# Motor and Battery Caclulations... am I doing them right?

One of my team-members approached me with a little question…

He decided he wants to use the window motors (specs and curves) as drive motors (worm gear, yeah, he knows, but he doesn’t really care) for a little mini-bot he’s making. The battery that he’s using is a 12v battery rated at 4amp-hours. The question is how long will it take for those motors to drain all the juice out of that battery.

It’s a small bot that just has to move, so I figured there isn’t going to be a lot of torque on the thing - maybe .5 to 2 Nm. From the curves, I figured that to be 5 to 8 amps per motor. Together, thats a total of 10 to 16 amps of current thats going to be drawn by those motors.

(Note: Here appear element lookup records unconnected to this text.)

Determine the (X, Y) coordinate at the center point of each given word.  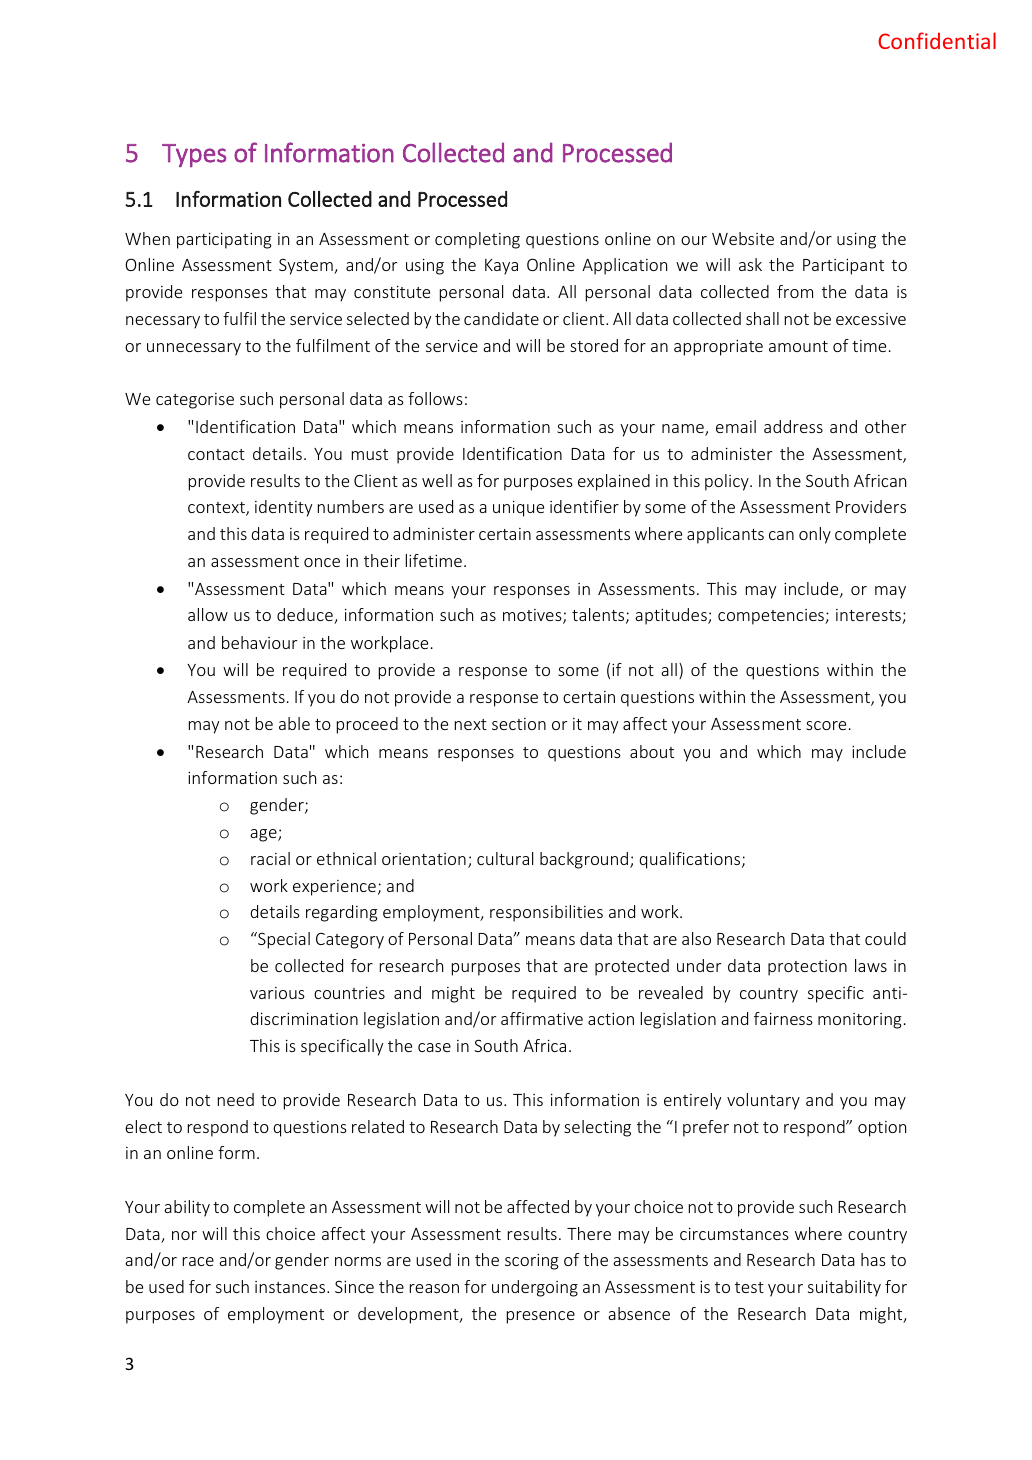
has (873, 1259)
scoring (532, 1262)
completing (477, 240)
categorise (195, 401)
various (277, 993)
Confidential (937, 40)
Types (194, 156)
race (198, 1261)
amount (798, 346)
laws (871, 965)
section (519, 724)
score (826, 725)
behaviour (259, 642)
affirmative (542, 1018)
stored (594, 345)
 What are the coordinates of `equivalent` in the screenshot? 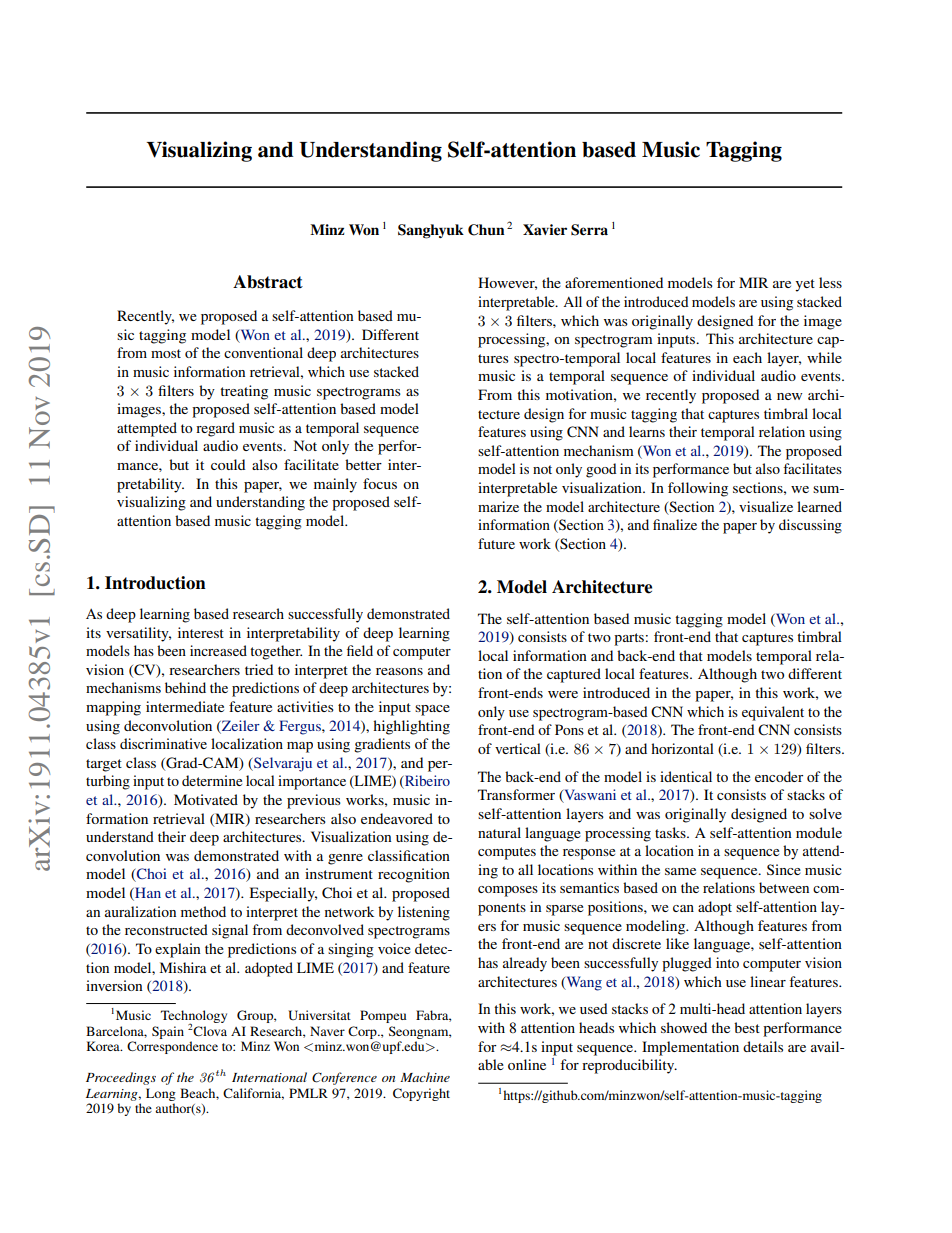 It's located at (773, 713).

So with a 4 amp-hour battery, how long is it going to last? I figured:
4 amphours / 10 amps = .4 hours, or 24 minutes
4 amphours / 16 amps = .25 hours, or 15 minutes
So basically, I told him theoretically, 15 to 24 minutes, depending on the load. I want to know did I do these calculations right, or did I miss something.

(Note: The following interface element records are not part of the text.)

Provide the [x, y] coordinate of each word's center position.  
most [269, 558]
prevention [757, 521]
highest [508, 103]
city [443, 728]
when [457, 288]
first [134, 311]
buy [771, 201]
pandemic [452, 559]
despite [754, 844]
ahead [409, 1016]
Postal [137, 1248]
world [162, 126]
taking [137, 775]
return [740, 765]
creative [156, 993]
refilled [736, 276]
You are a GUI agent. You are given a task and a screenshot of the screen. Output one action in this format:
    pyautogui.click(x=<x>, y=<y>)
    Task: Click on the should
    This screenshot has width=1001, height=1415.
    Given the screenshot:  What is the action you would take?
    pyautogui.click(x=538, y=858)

He also said the battery’s “initial current with cyclic use” is 1amp. What exactly does that mean? Is that the max current that the battery can supply at one time, or something else?

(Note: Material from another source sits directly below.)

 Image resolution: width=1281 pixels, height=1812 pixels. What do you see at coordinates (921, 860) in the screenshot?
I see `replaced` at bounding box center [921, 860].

The calculations you performed will result in some discrepancy. Amp hour rating is usually specified at a fixed load current with a specified time to fall to a certain terminal voltage. (for 12 volt batteries it is usually 8 volts) In most cases this can be assumed to be 1/10 of the rated amp hour current. i.e. a 4 amp/hour battery would last 10 hours at 0.4 amp load current. Draw significantly more than that and the amp hour rating will degrade. I am guessing that at 16 amps you might only get 5 minutes, tops to fall to 8 volts. You didn’t say if there were electronics involved but with just the motor connected the terminal voltage will continue to fall at a predictable rate until the motor slows to a halt.
The initial current of 1 amp is what the battery would be able to deliver after a full charge at 12 volts. (note it is twice the current for the amp hour rating calculated above. At 16 amps the voltage would be less. This voltage could be calculated if the internal resistance of the battery was known.) Cyclic use implies that the load is not constant and that some recharging takes place between loads. The type of battery discussed here can be found in emergency lighting where it can be expected to deliver light for a short period of time (loss of electric power) and then return to charge.